Anmeldungsdatum: 26.03.2008
Beiträge: 28
Wohnort: Österreich

BeitragVerfasst am: 24.07.2010 23:47    Titel: Auf der Barfußroute im Pazifik Antworten mit Zitat

Ich segle auf Schiffen, die nicht mir gehören, wo ich aber willkommen bin - also nicht etwa als blinder Passagier oder Pirat. Meistens Hand gegen Koje. Im Februar habe ich den Panama-Kanal dreimal befahren. Am dritten Schiff eines Paares aus Australien bin ich dann fast 4 Monate geblieben, und bis Tahiti mitgesegelt.

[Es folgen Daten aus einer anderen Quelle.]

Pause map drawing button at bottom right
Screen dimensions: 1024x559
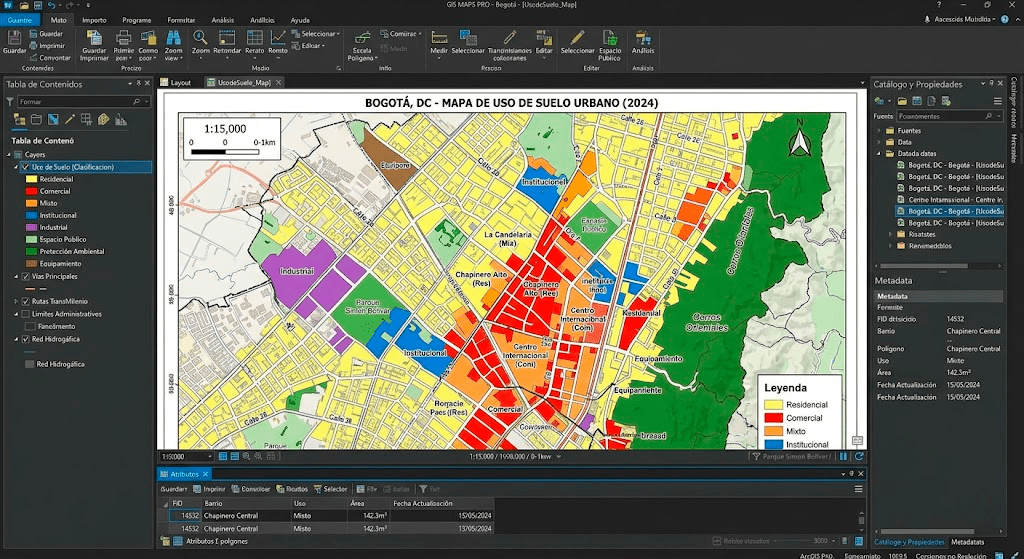click(844, 456)
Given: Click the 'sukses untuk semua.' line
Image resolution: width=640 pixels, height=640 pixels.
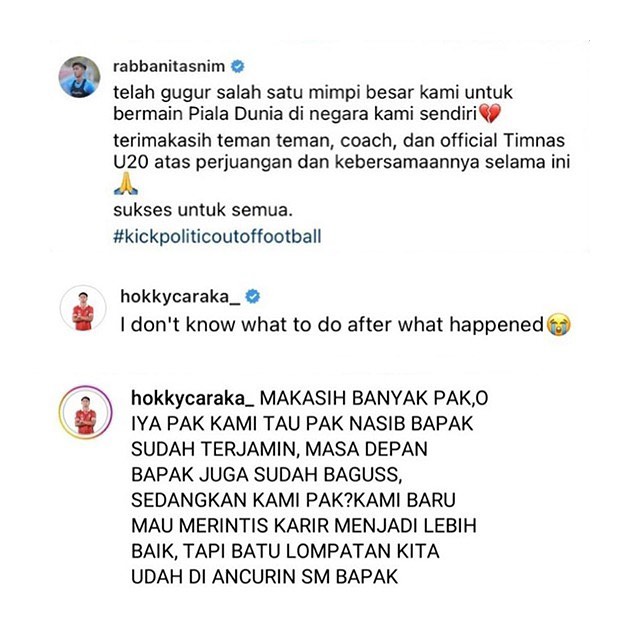Looking at the screenshot, I should (x=203, y=210).
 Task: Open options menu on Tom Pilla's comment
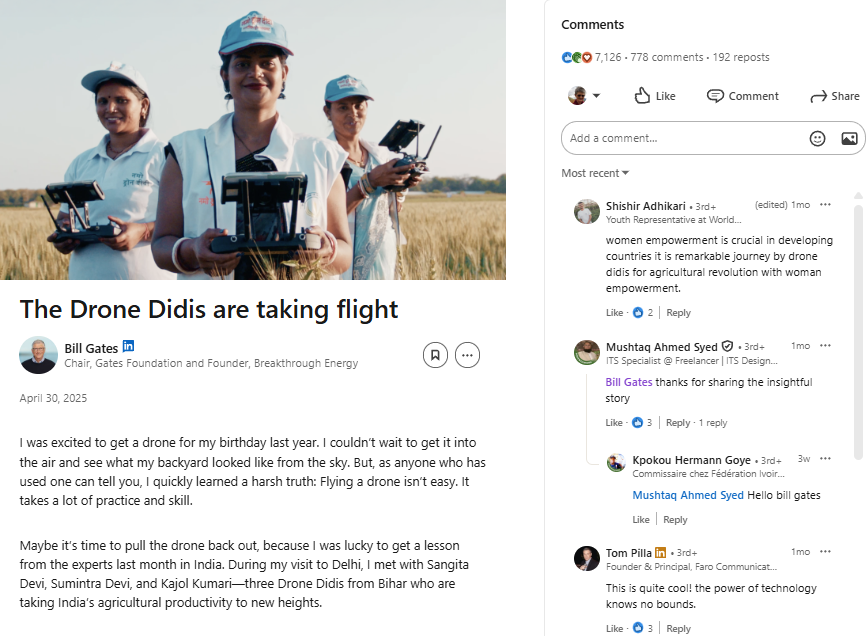pyautogui.click(x=825, y=552)
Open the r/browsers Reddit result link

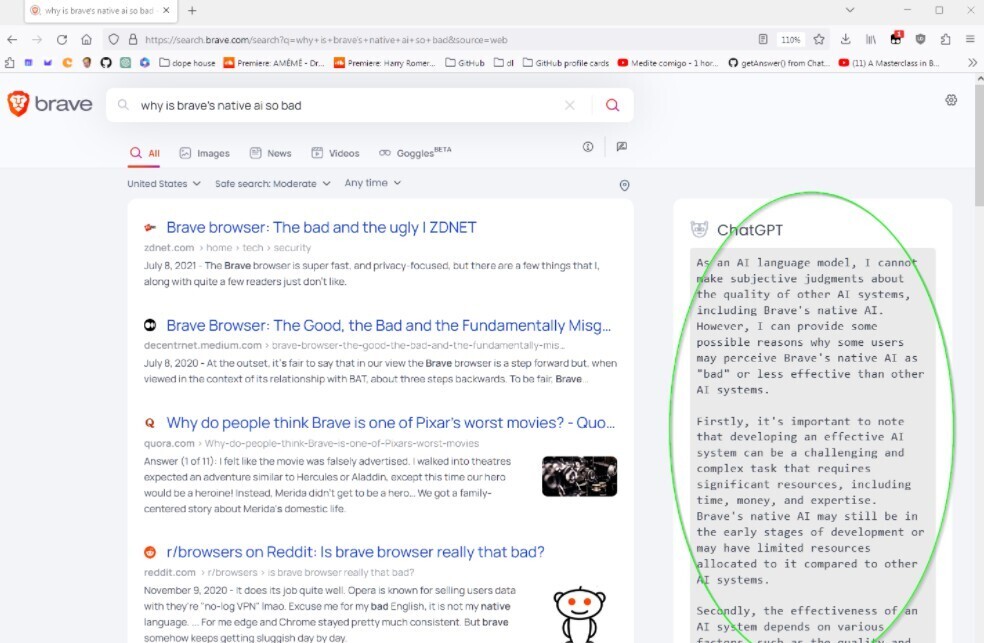pyautogui.click(x=355, y=552)
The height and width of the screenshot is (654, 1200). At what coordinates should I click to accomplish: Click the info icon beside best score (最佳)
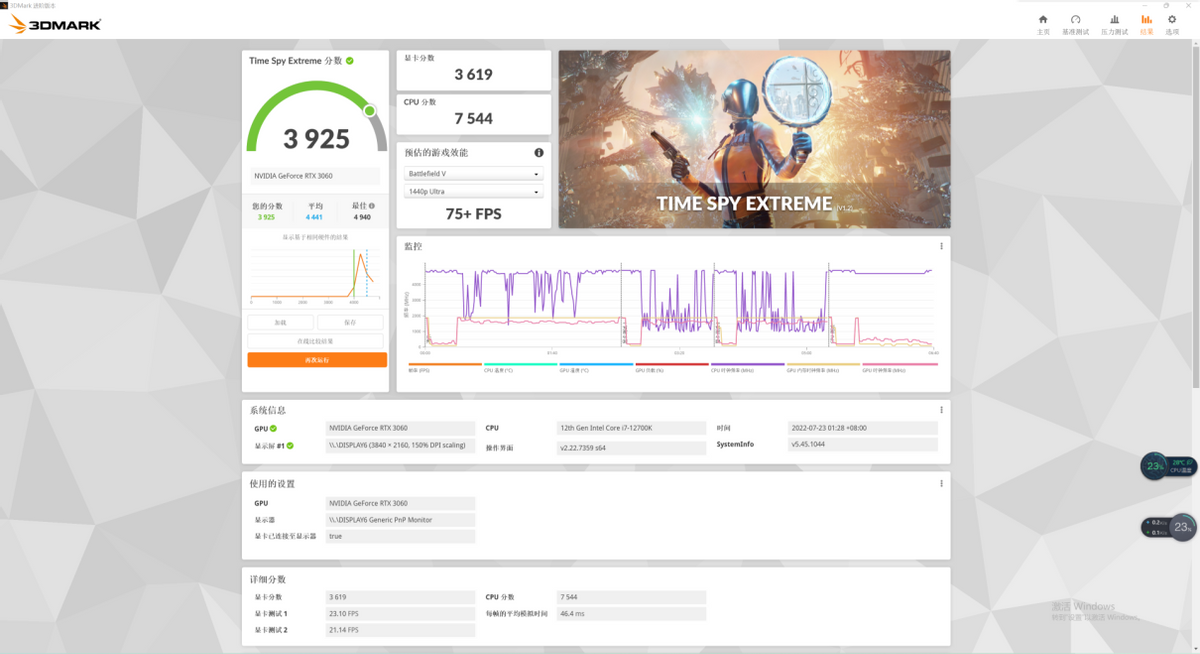tap(372, 206)
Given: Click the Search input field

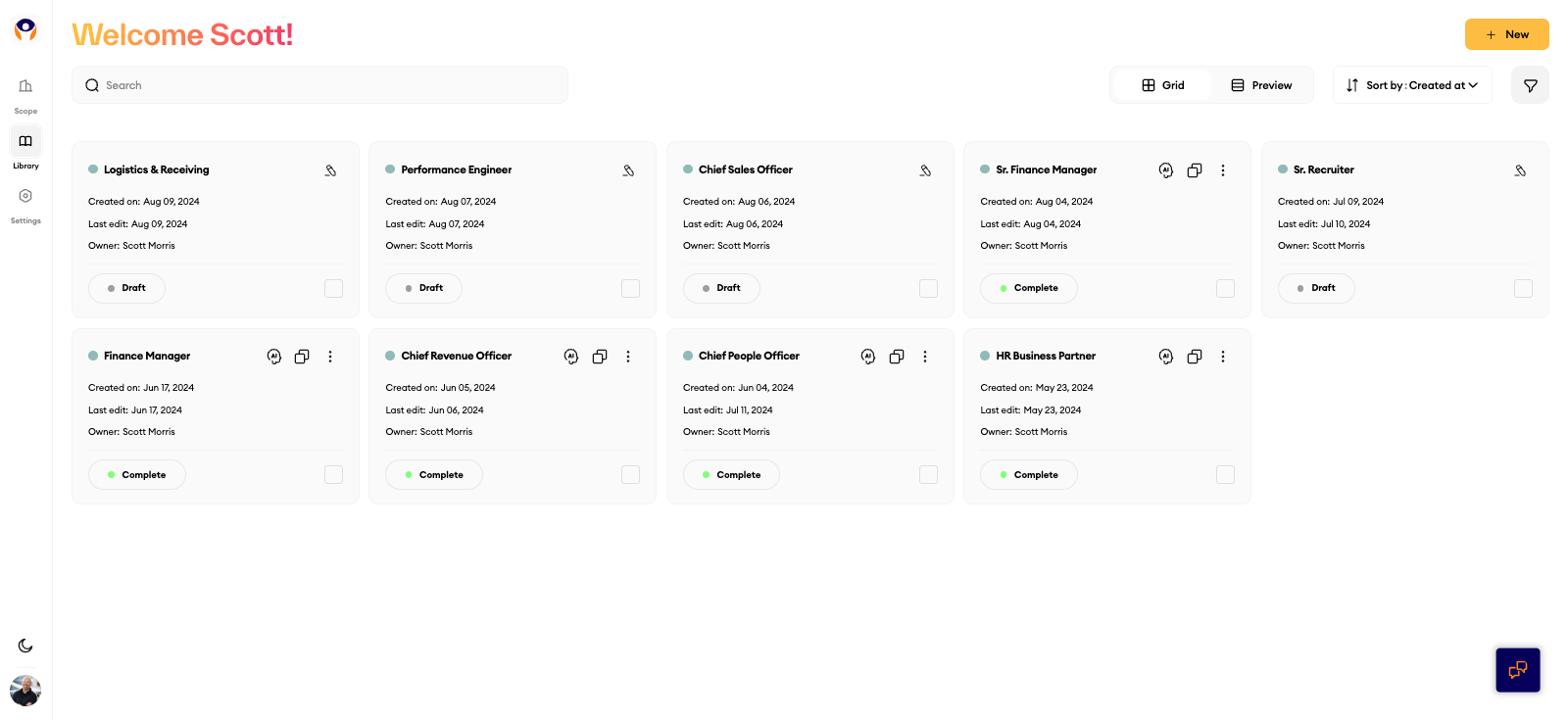Looking at the screenshot, I should point(319,85).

Hier der Bericht vom 4. Tag auf der Barfußroute von Galapagos nach Marquesas Inseln:

Ostermontag, 05. Apri 2010

Sanftes Gleiten im Pazifik

Wir haben heute, nach genau 4 Tagen, 530 Seemeilen hinter uns. Das ist etwa ein Sechstel der gesamten Strecke bis zu den Marchesas Inseln. Das bedeutet noch weitere 20 Tage nur Wasser rundherum. Wir sind jetzt voll in der von Ost nach West mit 1,5 Knoten setzenden Äquatorialströmung des Wassers. Der Wind um Galapagos herum ist traditionell unstetig in Richtung und Stärke gewesen. Nun sind wir im Bereich eines sehr konstant aus Ostsüdost kommenden Passats. Seine Stärke wechselt zwischen 10 und 20 Knoten. Die Onda hat 3 Vorstage. Wir wechseln je nach Windstärke von Genua, auf mittelgroßes oder kleines Vorsegel. Damit machen wir über Grund zwischen 4 und 9 Knoten Fahrt.

Heute 12 Uhr hatten wir die Position 04°52,16'S, 97°21,87'W, Kurs über Grund 245°, 7,5 Knoten Fahrt über Grund bei Wind aus ESE 17 Knoten.

Die Stimmung an Bord ist gut. Stu navigiert nicht nur bestens. Auch als Chief in der Küche ist er Meister.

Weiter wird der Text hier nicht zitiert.